UN Secretary-General Ban Ki-moon has called for "revolutionary action" to achieve sustainable development, warning that the past century's heedless consumption of resources is "a global suicide pact" with time running out to ensure an economic model for survival.
"Let me highlight the one resource that is scarcest of all: time," he told the World Economic Forum in Davos, Switzerland, in a session devoted to redefining sustainable development. "We are running out of time. Time to tackle climate change. Time to ensure sustainable, climate-resilient green growth. Time to generate a clean energy revolution."
Describing sustainable development the growth agenda for the 21st century, Mr. Ban recited a litany of development errors based on a false belief in the infinite abundance of natural resources that fuelled the economy in the last century.
"We mined our way to growth," he said. "We burned our way to prosperity. We believed in consumption without consequences. Those days are gone. In the 21st century, supplies are running short and the global thermostat is running high."
All this now needs rethinking to secure the balanced development that will lift people out of poverty while protecting the planet and ecosystems that support economic growth, he told the assembly of heads of State and government, international economists, business and industry leaders and civil society at the meeting in Davos.
"Here at Davos - this meeting of the mighty and the powerful, represented by some key countries - it may sound strange to speak of revolution," he said. "But that is what we need at this time. We need a revolution. Revolutionary thinking. Revolutionary action. A free market revolution for global sustainability.
"The ancients saw no division between themselves and the natural world. They understood how to live in harmony with the world around them. It is time to recover that sense of living harmoniously for our economies and our societies," said Mr. Ban.
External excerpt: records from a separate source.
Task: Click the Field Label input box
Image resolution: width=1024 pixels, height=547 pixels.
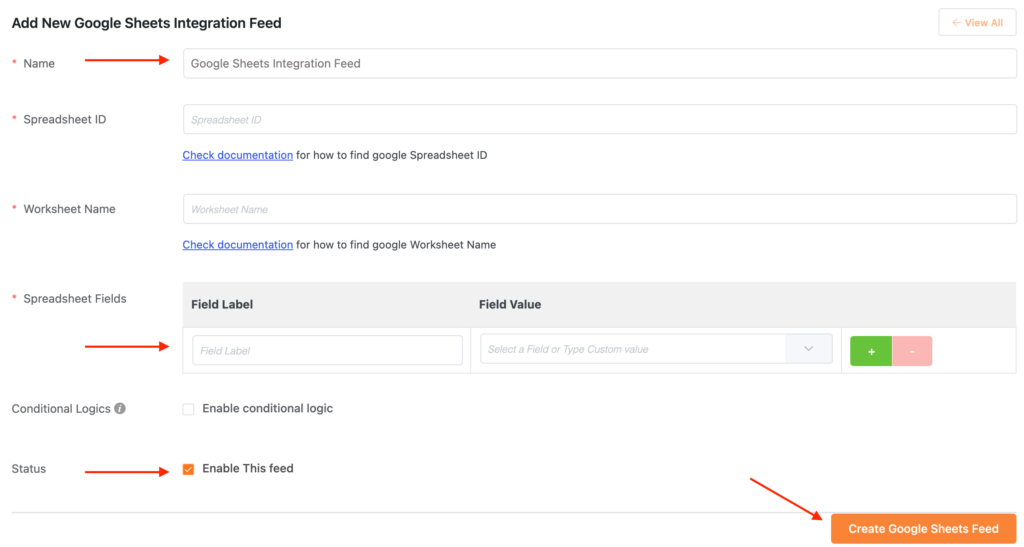Action: pos(327,351)
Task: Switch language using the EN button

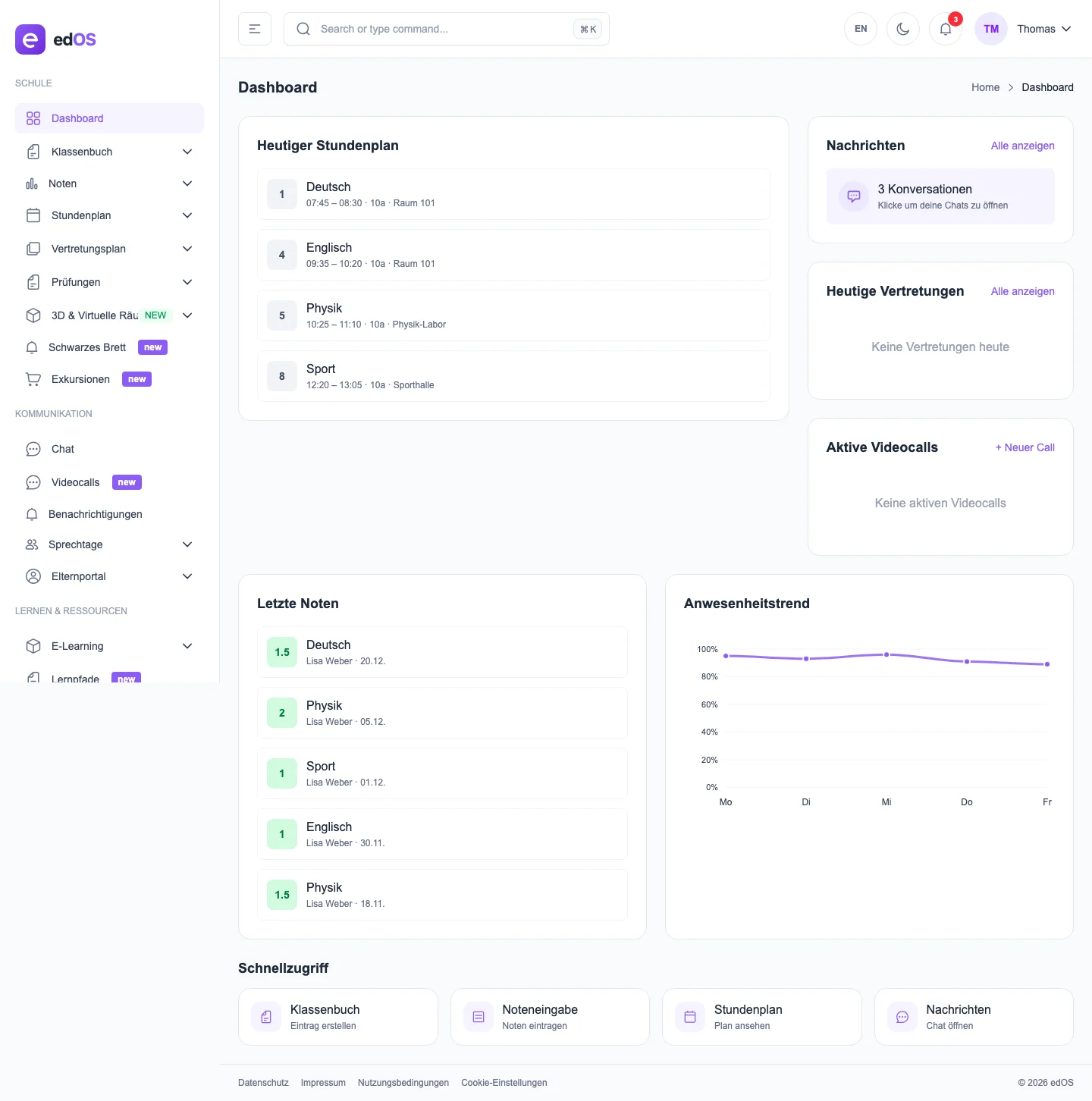Action: (861, 29)
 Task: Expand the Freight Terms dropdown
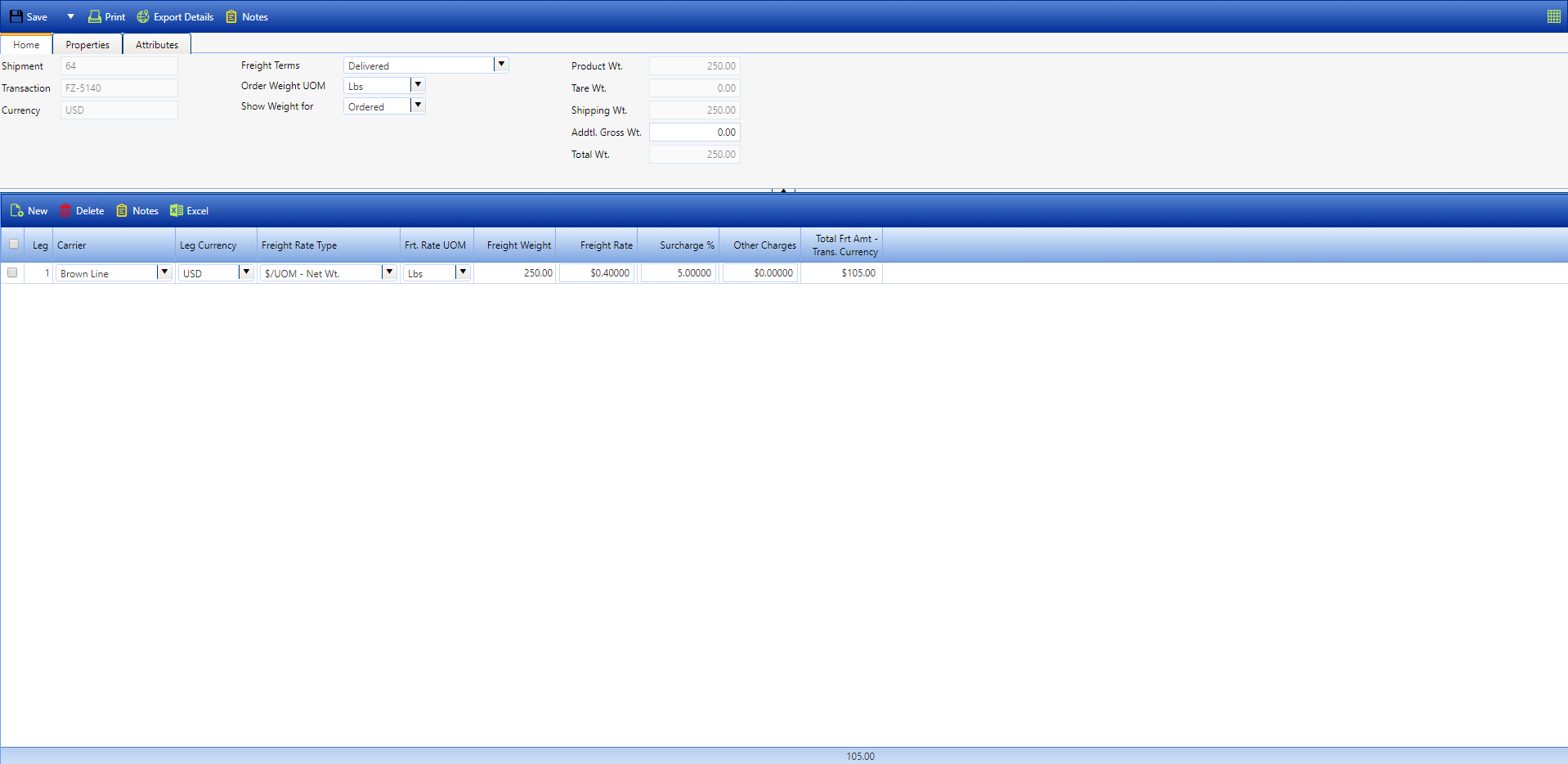pyautogui.click(x=501, y=65)
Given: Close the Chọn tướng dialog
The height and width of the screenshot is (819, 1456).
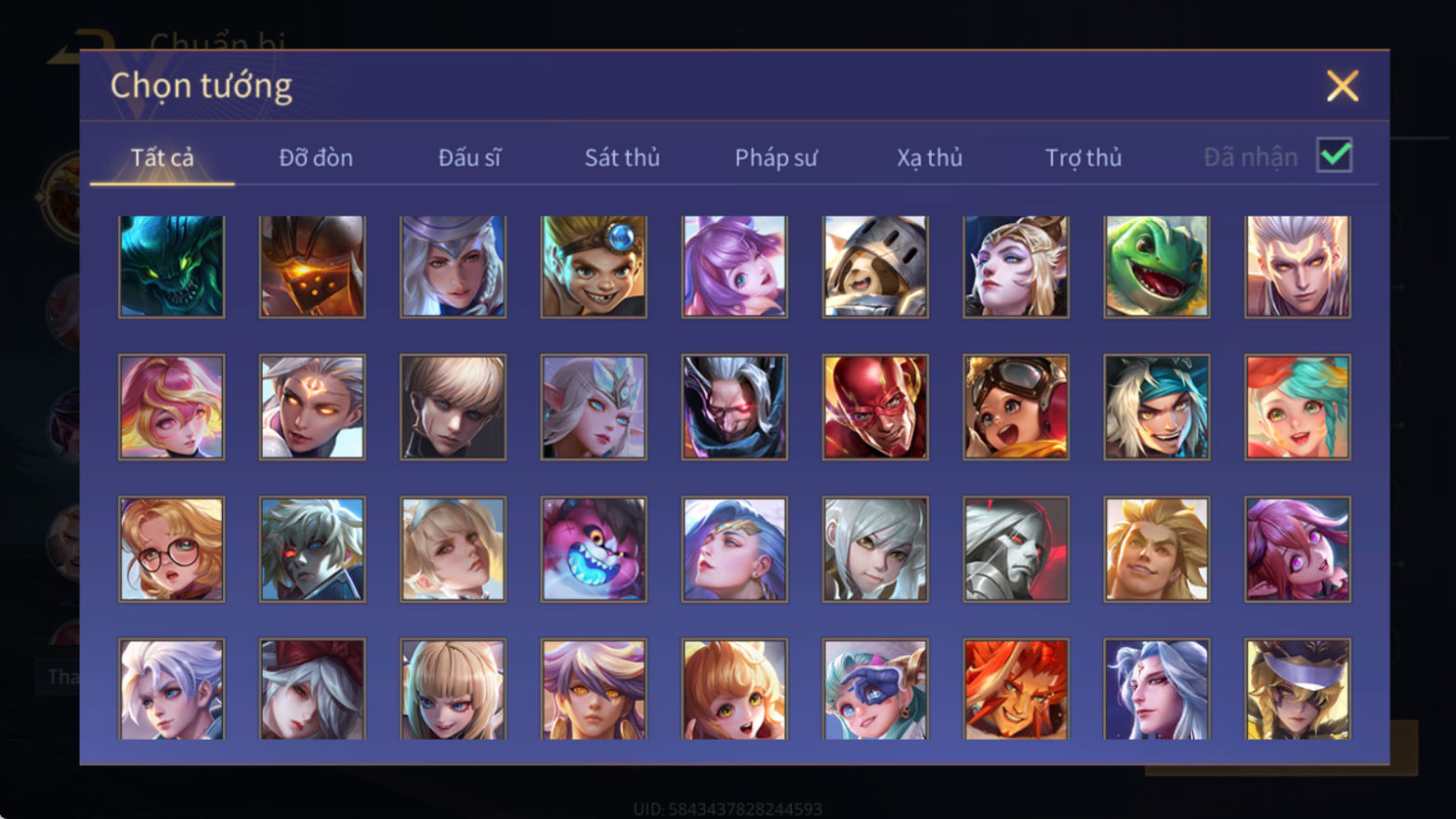Looking at the screenshot, I should (1343, 86).
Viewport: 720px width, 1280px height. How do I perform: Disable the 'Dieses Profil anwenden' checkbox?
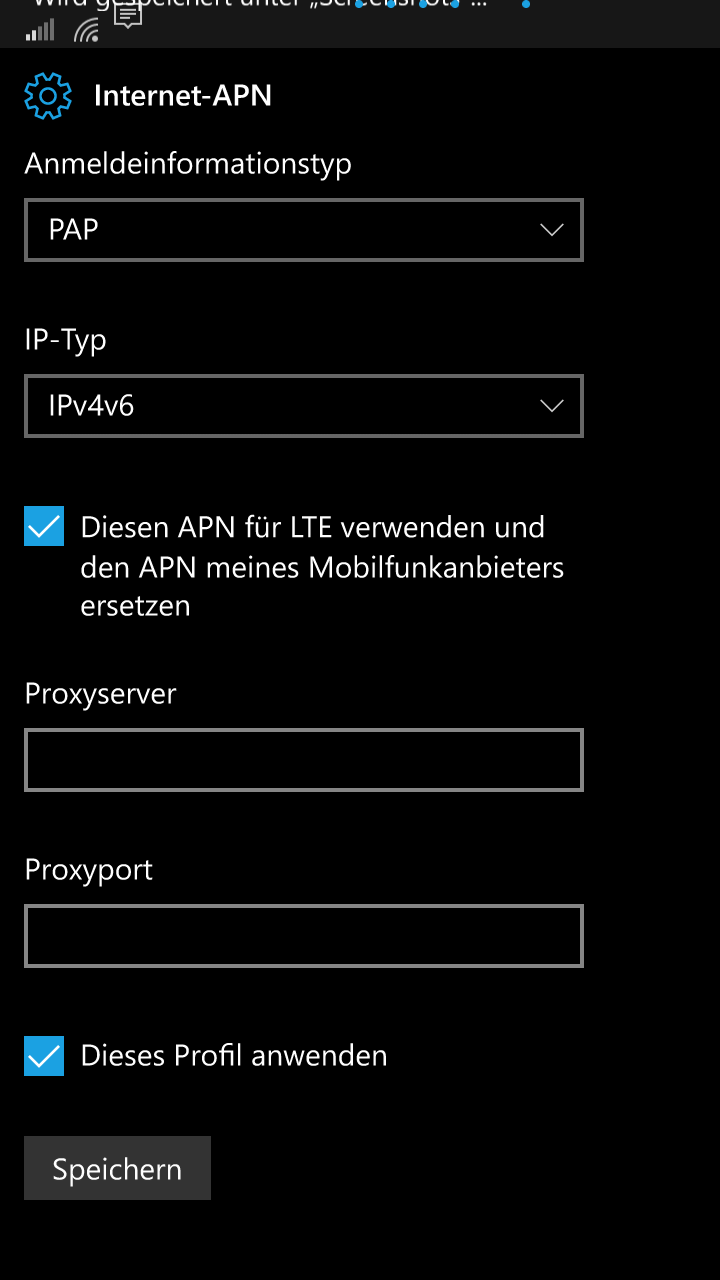(44, 1056)
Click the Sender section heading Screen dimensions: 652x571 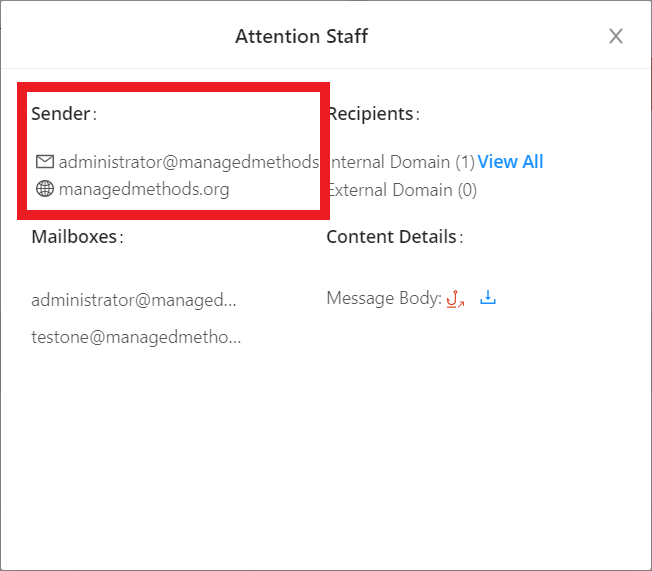(62, 114)
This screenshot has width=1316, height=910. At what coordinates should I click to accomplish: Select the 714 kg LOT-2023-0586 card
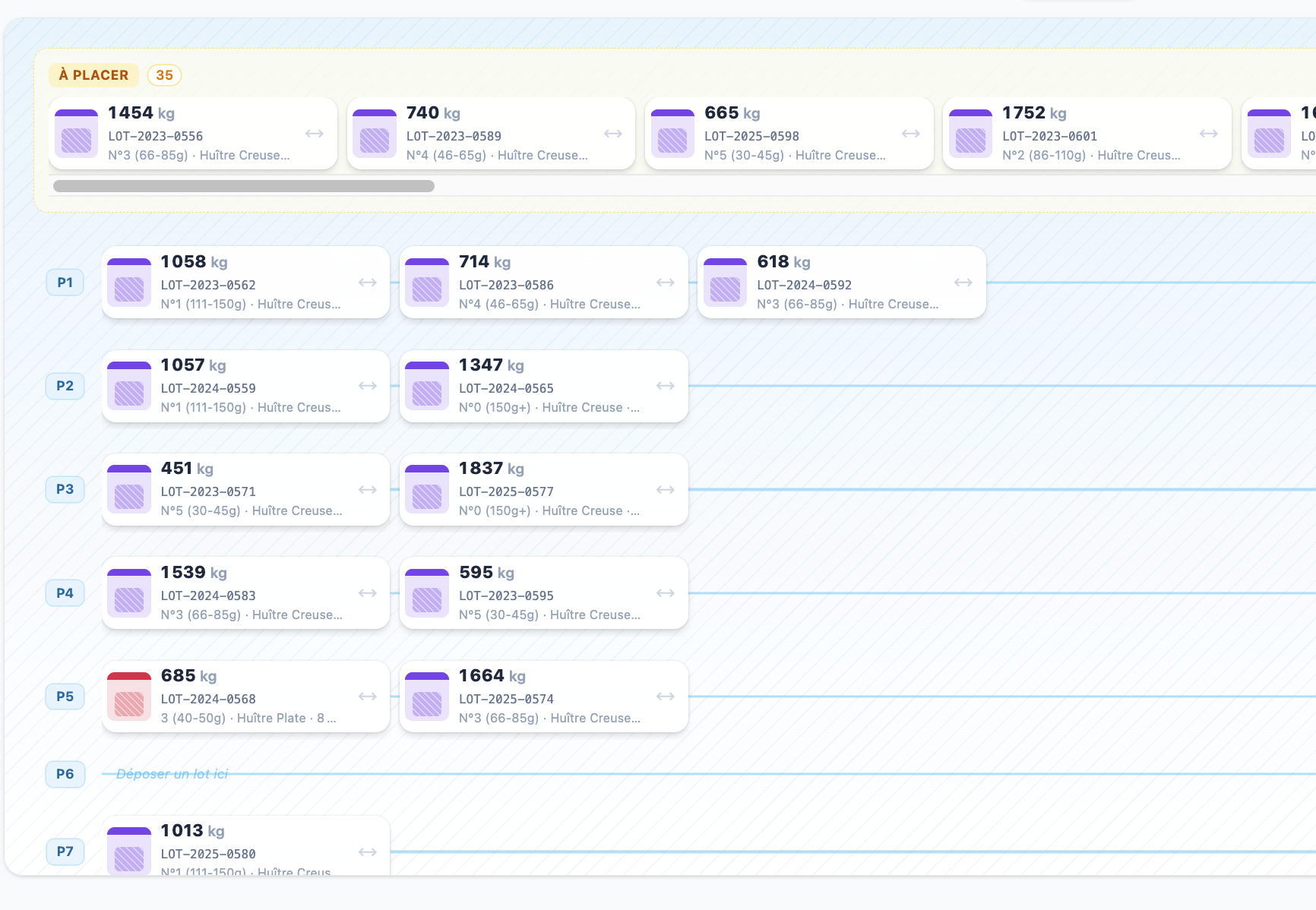544,282
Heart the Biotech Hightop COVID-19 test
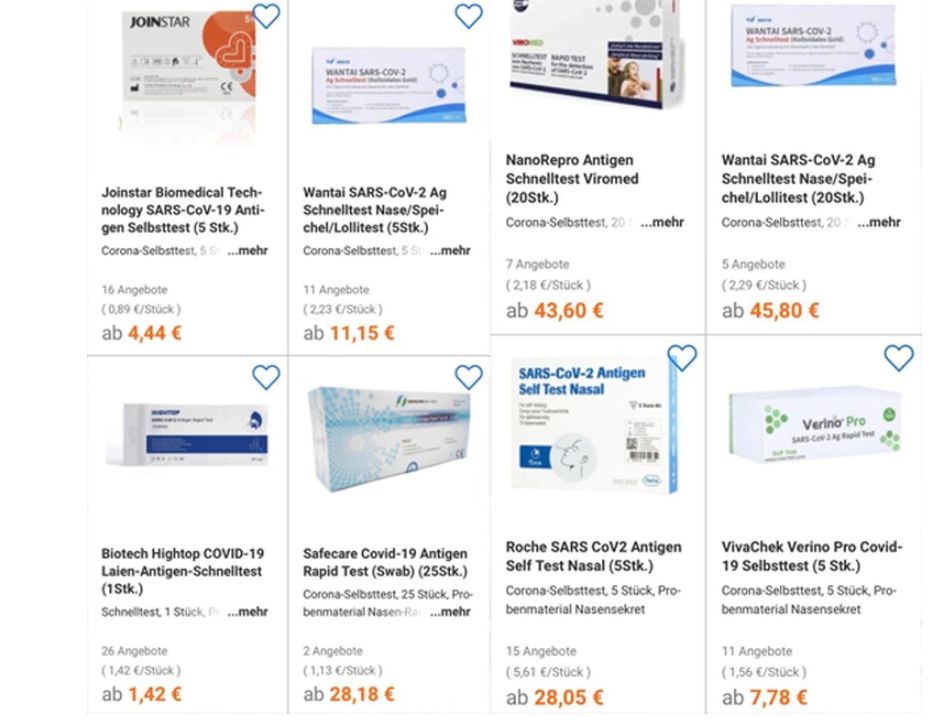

"Not to go back to some imagined past, but to leap confidently into the future with cutting-edge technologies, the best science and entrepreneurship has to offer, to build a safer, cleaner, greener and more prosperous world for all. There is no time to waste," he warned.
"It is easy to mouth the words 'sustainable development,' but to make it happen we have to be prepared to make major changes - in our lifestyles, our economic models, our social organization, and our political life," Mr. Ban told the meeting in Davos.
And he called on governments both in Davos and around the world to send the right signals to build the Green Economy. "Together, let us tear down the walls," he declared. "The walls between the development agenda and the climate agenda. Between business, government and civil society. Between global security and global sustainability."
The business and industrial community will clearly have a key role in the transition to a Green Economy. Mr. Ban called on business leaders to join the 11-year-old United Nations Global Compact, the world's largest corporate responsibility initiative committing businesses to aligning their operations and strategies with 10 universally accepted principles in the areas of human rights, labour, environment and anti-corruption.
At a separate event, he also launched the Global Compact Lead with a group of 54 global companies as founding members, who have committed to be at the cutting edge of environmental, social and governance issues, joining forces to translate sustainable development principles into business operations and deepening partnerships with the entire UN system.
"When companies like yours drive sustainability issues deeper into your operations and strategy, year after year, you send a powerful signal. Indeed, you change the world," he told the business leaders. "In this century far more than the last, we need business to achieve our fundamental purposes at the United Nations.
Mr. Ban's message on the Green Economy at Davos has become a pillar of his global message on how the world must generate energy and manage its natural assets to ensure sustainable development for future generations.
Last month at a meeting in New York on the Green Economy, Mr. Ban stressed that while the past two decades has seen considerable economic growth, it has come at the cost of depleting the Planet's natural resources.
"Will the 9 billion people who will inhabit this planet in 2050 have the opportunity to thrive? Or will vast numbers merely struggle to survive ... or worse, see their world descend into chaos? This is the fundamental question of sustainable development," he warned.
"A country can cut its forests and deplete its fisheries, and it shows only as a positive gain in GDP, ignoring the corresponding decline in assets," Mr. Ban told participants, including economist Professor Jeffrey Sachs. "We need to revise our accounting and embrace a low-carbon, resource-efficient, pro-poor economic model," he added.
Mr. Ban stressed that it is the Green Economy that can help to unlock the door to a safer, more peaceful and prosperous world and will be the core of his priorities in the runup to the preparations for the 2012 Conference on Sustainable Development in Rio de Janiero, Brazil.
Twenty years earlier in Rio, the Earth Summit provided the concept for sustainable development. "Then we were just glimpsing the emerging challenges of climate change, desertification, land degradation and the loss of species," recalls Mr. Ban. Today, however, many of those concerns have become urgent and have yet to see comprehensive action or results, he added.
Mr. Ban announced that this month the UN Environment Programme will unveil its latest Green Economy report which will show how green economic thinking can unleash the government policies and business opportunities that will power green growth, reduce poverty and bring the benefits of sustainable development to all.